Curtis was a founding partner of the Washington law firm Van Ness, Curtis, Feldman & Sutcliffe, P.C., in 1977 and is a former partner of the international law firm of Hogan & Hartson, 1997 to 2000.

===Department of Energy===
Curtis served as the last Chairman of the Federal Power Commission and the first Chairman of the Federal Energy Regulatory Commission from 1977 to January 1981.

During 1997 Curtis served as Acting Secretary of Energy, from January to April having previously served as Under Secretary (From February 1994 to February 1997) and as Deputy Secretary (August 1995 to May 1997) of the U.S. Department of Energy. He was chief operating Officer of the department and, among other duties, had direct programmatic responsibility for all of the department's energy, science, technology and national security programs.

Curtis was instrumental in developing the US/Russian Lab to Lab initiative and in improving U.S.-Russian relations during his tenure at the Department of Energy. He led the development of two key programs that led to major U.S. government efforts working with the Russians to secure their nuclear material, and working with the Russians to secure and repatriate Soviet-origin highly enriched uranium, the easiest material to make a terrorist nuclear device with, scattered around the world in former Soviet republics and client states.

===United Nations Foundation===
From January 2000 to January 2001, Curtis served as the Executive Vice President and Chief Operating Officer of the United Nations Foundation.

===Nuclear Threat Initiative===
From January 2001 to January 2010, Curtis served as the president and chief operating officer of the Nuclear Threat Initiative, a non-profit organization working to reduce the threats from nuclear, biological and chemical weapons. He is currently the Nuclear Threat Initiative's president emeritus and an emeritus board member. The Nuclear Threat Initiative was founded in 2001 and resulted from Curtis teaming with former Senator Sam Nunn and CNN founder Ted Turner to form a charitable organization focused on issues that were previously the sole domain of governments.

==Memberships==
Curtis has served on a number of boards, including a number of a corporate boards of directors, the Defense Policy Board of the Department of Defense and the Homeland Security Advisory Council.
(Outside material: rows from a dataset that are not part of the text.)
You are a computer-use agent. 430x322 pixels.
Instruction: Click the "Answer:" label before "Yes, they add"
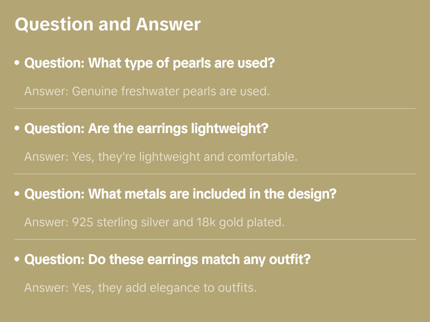(x=47, y=288)
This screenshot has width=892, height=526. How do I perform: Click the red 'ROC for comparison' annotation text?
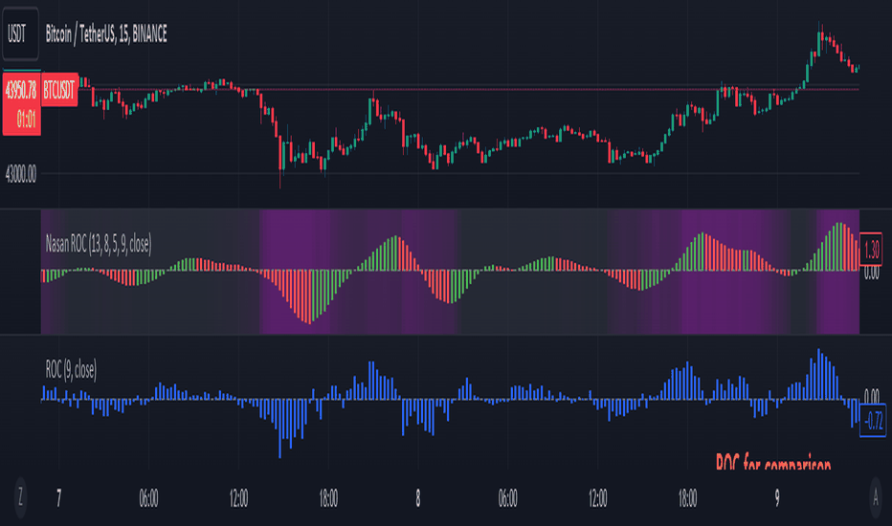click(773, 461)
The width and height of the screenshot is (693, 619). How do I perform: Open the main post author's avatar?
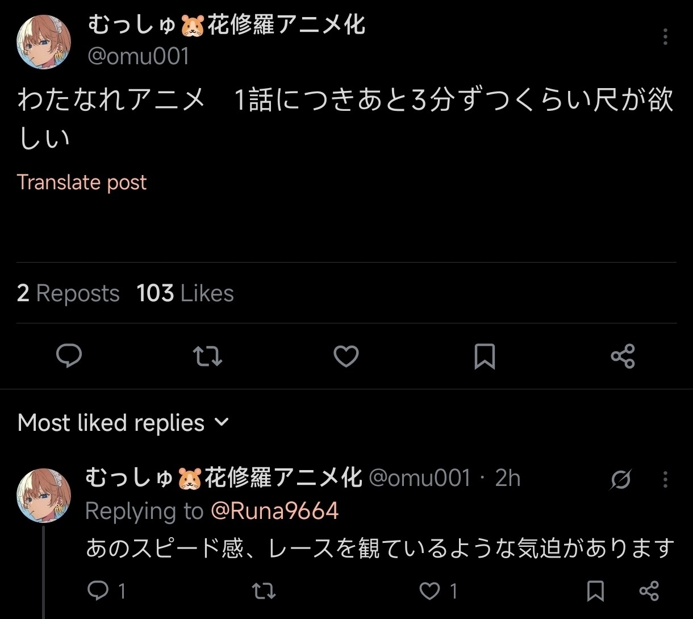(x=44, y=41)
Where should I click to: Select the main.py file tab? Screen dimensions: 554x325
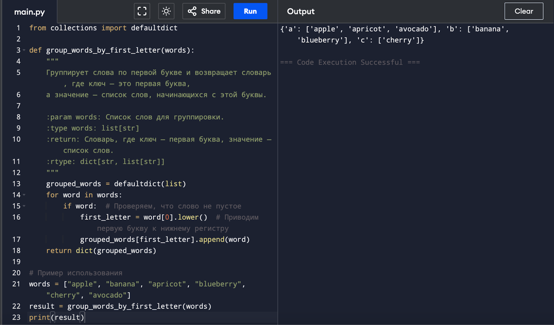click(x=29, y=12)
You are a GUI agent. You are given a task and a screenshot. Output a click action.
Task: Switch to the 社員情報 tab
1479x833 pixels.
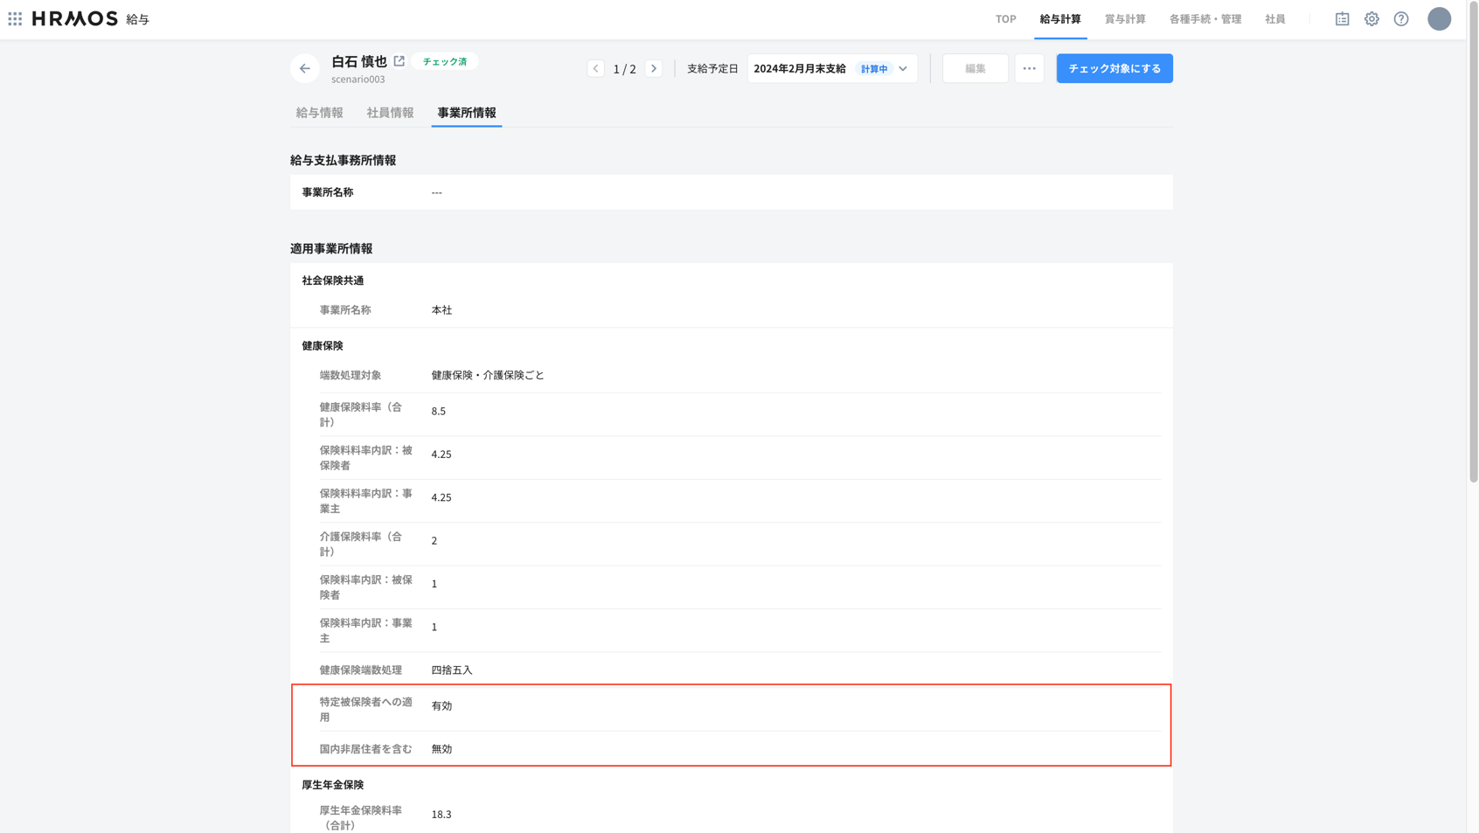(x=390, y=113)
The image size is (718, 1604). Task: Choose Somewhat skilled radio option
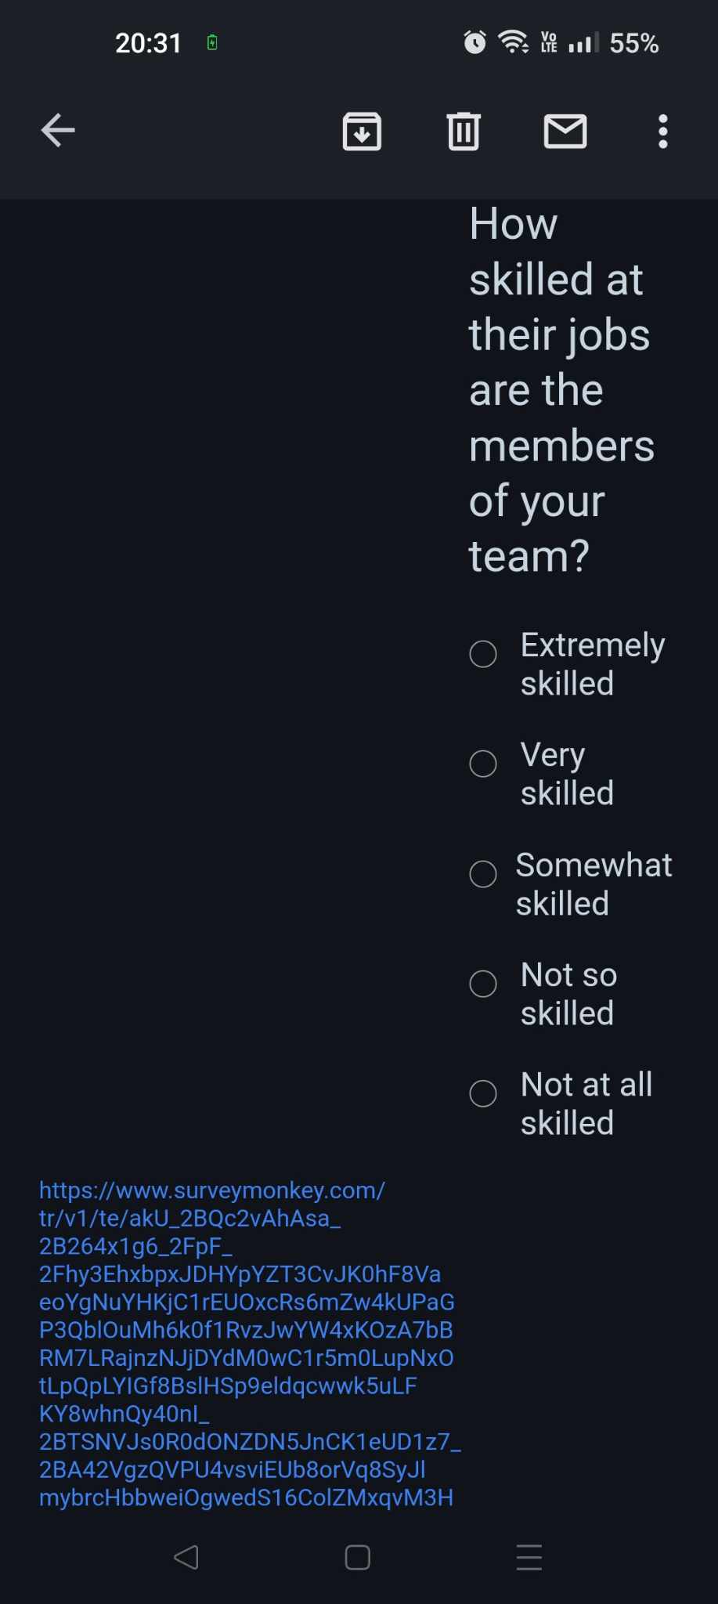tap(483, 874)
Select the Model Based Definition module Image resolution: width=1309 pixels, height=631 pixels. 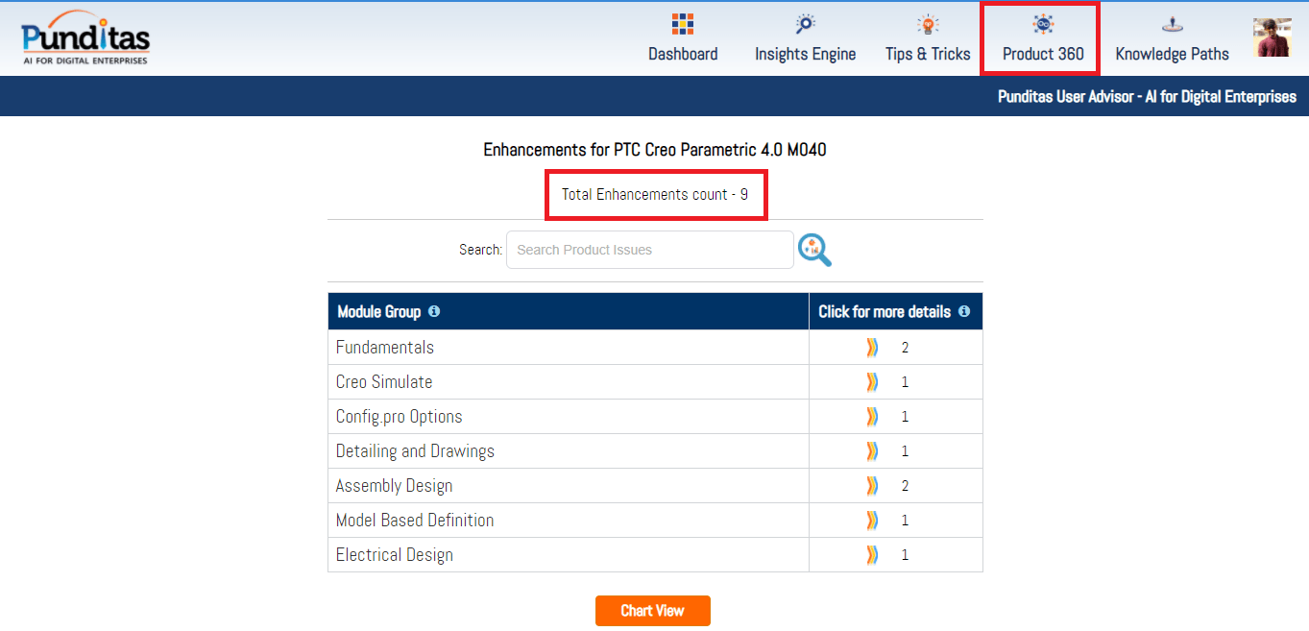tap(415, 521)

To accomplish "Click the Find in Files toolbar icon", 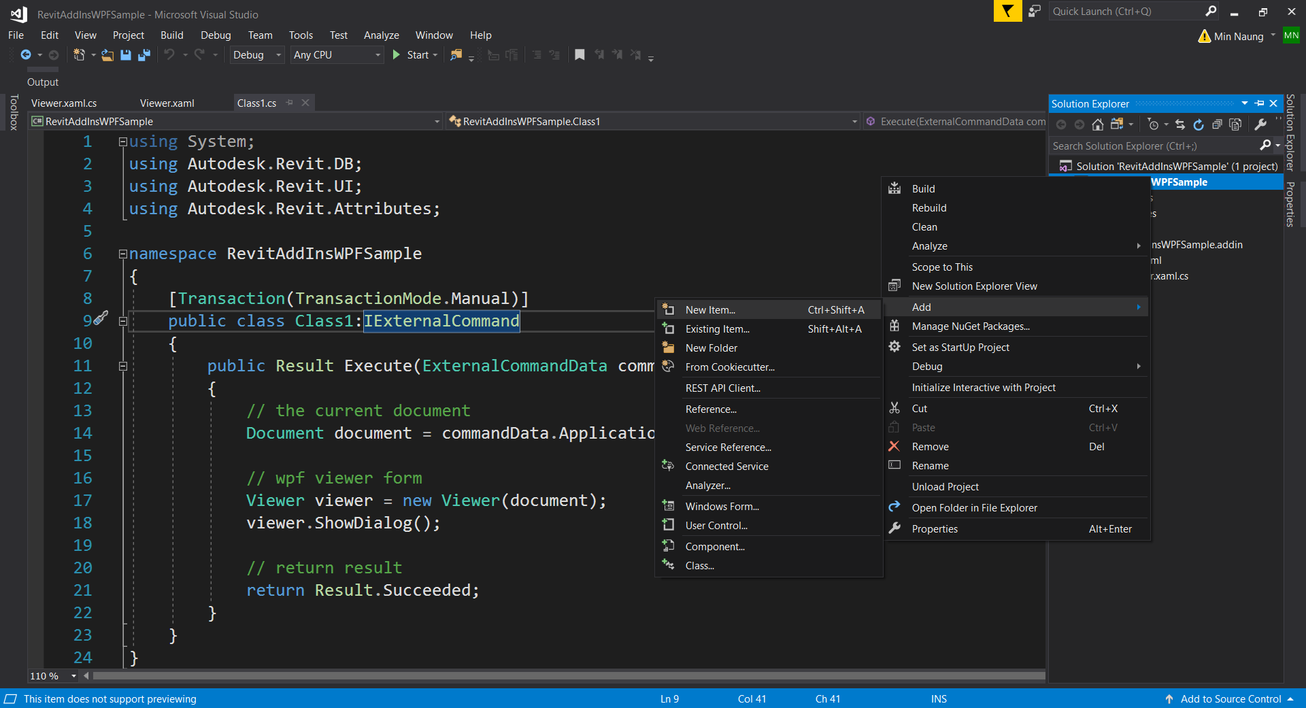I will [456, 55].
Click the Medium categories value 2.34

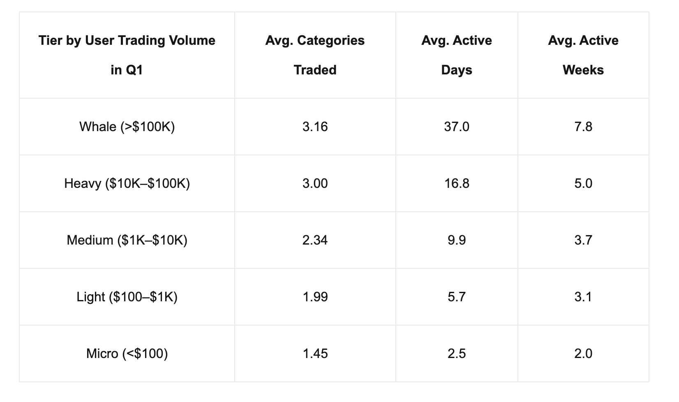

He is a former member of the Boards of Edison International and Southern California Edison. He served as vice chair of the Defense Department's Threat Reduction Advisory Board and vice chair of the State Department's International Security Advisory Board. Curtis is a former trustee of the Putnam family of Mutual Funds and is currently a member of the Council of Foreign Relations.

== Awards ==
Curtis is a recipient of the Energy Bar Association Lifetime Achievement award, as well as the Chairman's Award from the Securities and Exchange Commission, and a three-time recipient of the Distinguished Service Medal awarded by the U.S. Department of Energy.

He also received Energy Daily's Public Policy Leadership Award for achievements in senior energy and national security policy posts in government and the private sector, and the 2016 Schlsinger Medal for Energy Security. He is a 2018 Public Service Award recipient of the Boston University School of Law.